Besides those, the rest of the compartment is 26L of free space for you to pack out. You can let your gear float freely or create some more segmentation with packing cubes and tech pouches, depending on what works best for your gear. We’ve been tossing in a sweatshirt ourselves for when we encounter colder weather. Still, the possibilities are endless—throw in a lunchbox, packable jacket, extra pair of shoes, and anything else your heart desires.
The bag isn’t very structured on its own, which causes it to sink into itself when empty or only lightly packed. This is something to be aware of when you’re carrying a lighter load, as the fabric will deplete and make the pack look sunken (which isn’t the look you want). Packing the bag out evenly and as fully as possible will remedy this some if it’s something you’re trying to avoid at all costs.

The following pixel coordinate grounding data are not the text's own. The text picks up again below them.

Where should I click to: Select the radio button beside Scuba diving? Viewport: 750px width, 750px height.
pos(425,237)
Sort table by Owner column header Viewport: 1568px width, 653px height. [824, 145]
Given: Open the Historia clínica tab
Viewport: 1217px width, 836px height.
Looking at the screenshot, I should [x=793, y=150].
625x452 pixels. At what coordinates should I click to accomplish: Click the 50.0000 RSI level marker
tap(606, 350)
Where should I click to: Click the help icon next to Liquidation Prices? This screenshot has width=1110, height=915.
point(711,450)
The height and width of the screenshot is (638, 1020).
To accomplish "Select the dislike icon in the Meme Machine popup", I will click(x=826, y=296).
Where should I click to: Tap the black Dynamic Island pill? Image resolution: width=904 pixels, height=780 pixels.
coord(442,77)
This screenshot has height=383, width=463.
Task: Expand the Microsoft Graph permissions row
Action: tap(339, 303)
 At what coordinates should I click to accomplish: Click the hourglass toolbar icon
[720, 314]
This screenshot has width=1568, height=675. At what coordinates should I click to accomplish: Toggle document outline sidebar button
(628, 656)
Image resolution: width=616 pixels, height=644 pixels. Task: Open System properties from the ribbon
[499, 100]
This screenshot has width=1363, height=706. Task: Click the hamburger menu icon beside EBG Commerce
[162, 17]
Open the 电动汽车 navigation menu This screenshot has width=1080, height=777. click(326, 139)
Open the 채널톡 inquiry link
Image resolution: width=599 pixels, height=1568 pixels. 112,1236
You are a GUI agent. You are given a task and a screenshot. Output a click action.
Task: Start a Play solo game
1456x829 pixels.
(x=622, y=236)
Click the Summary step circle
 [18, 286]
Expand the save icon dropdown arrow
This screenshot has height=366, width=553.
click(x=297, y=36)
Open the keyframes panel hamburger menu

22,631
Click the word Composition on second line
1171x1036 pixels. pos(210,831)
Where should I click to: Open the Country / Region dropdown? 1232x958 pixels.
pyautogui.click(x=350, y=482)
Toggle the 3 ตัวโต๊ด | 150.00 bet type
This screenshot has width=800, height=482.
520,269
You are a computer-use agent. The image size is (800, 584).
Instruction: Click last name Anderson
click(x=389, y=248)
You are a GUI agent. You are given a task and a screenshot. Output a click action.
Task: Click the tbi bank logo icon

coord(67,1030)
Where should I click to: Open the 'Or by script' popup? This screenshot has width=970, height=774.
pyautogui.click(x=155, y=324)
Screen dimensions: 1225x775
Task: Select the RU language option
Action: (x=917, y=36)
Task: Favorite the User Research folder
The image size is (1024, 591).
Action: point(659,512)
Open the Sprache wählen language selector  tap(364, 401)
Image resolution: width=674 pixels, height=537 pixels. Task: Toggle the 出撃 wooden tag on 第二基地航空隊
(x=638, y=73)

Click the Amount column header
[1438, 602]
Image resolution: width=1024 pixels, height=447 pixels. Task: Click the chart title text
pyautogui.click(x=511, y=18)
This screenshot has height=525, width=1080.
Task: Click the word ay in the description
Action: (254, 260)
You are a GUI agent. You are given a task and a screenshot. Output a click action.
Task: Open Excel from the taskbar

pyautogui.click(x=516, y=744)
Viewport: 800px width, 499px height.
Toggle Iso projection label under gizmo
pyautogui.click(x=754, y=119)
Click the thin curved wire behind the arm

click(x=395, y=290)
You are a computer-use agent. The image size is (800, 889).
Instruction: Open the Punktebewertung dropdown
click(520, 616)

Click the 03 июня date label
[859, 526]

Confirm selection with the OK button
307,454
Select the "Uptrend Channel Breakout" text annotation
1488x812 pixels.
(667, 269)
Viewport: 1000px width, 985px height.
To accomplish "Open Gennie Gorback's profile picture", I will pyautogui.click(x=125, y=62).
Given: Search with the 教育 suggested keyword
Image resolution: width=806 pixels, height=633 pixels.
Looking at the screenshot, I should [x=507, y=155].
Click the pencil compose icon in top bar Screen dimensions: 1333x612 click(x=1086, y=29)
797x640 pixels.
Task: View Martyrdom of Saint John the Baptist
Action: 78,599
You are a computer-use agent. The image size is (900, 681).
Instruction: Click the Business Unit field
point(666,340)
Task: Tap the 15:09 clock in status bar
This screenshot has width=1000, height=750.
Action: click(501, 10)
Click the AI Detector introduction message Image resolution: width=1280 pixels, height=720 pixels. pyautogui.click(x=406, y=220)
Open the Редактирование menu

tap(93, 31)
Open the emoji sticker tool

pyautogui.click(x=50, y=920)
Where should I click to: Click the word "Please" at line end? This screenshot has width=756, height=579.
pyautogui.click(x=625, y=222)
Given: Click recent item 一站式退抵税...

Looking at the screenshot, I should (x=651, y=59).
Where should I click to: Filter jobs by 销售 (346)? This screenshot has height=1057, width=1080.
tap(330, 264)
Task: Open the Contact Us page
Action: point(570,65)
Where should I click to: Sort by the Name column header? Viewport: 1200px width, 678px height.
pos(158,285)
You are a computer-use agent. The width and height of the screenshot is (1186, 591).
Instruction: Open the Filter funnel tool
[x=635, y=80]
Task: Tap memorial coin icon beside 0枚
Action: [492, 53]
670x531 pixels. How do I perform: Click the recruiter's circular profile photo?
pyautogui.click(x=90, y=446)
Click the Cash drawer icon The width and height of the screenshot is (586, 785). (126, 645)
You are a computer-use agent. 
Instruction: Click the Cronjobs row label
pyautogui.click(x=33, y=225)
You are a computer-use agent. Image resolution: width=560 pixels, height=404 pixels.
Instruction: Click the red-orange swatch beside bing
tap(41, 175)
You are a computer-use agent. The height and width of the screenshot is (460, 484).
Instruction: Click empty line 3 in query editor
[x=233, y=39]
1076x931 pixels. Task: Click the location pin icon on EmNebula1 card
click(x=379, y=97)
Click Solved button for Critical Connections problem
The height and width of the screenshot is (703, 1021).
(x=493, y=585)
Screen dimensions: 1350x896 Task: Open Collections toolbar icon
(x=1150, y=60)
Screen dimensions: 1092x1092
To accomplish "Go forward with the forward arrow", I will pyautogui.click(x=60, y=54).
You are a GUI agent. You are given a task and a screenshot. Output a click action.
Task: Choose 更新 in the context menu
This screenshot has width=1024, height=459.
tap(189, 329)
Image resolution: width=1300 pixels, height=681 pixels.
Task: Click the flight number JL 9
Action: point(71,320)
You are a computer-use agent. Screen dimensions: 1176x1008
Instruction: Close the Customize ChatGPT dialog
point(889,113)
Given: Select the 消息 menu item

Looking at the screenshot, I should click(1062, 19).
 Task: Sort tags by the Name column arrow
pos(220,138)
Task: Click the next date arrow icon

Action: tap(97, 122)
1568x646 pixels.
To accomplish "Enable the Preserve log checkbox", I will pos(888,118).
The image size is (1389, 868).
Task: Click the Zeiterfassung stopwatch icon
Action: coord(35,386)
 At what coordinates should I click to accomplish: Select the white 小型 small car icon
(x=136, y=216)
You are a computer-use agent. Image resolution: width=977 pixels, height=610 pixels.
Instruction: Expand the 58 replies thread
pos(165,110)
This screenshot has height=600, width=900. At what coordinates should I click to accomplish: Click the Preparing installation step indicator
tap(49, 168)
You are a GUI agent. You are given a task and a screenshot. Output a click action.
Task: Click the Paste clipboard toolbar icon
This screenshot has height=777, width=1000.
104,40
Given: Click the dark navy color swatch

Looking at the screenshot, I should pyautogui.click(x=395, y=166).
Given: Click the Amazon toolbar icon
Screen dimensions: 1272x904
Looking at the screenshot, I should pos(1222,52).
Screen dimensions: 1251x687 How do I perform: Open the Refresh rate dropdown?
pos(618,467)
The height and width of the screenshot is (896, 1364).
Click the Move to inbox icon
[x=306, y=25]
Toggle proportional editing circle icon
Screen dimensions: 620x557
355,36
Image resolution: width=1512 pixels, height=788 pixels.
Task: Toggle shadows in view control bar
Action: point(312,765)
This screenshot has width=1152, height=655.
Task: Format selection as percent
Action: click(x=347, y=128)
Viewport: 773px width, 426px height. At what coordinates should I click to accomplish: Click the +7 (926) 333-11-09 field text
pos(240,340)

Last on our list is the laptop compartment, located at the very back of the bag. You can store up to a 15″ laptop on one side, and you can also slip your tablet or e-reader into the opposite sleeve. In terms of a false bottom, the tablet sleeve is suspended, but the laptop sleeve extends to the bag’s bottom. So, you’re getting ample protection for some of your tech, but not all of it. Because of this, we recommend utilizing a protective sleeve for your laptop to keep it safer from any accidental drops.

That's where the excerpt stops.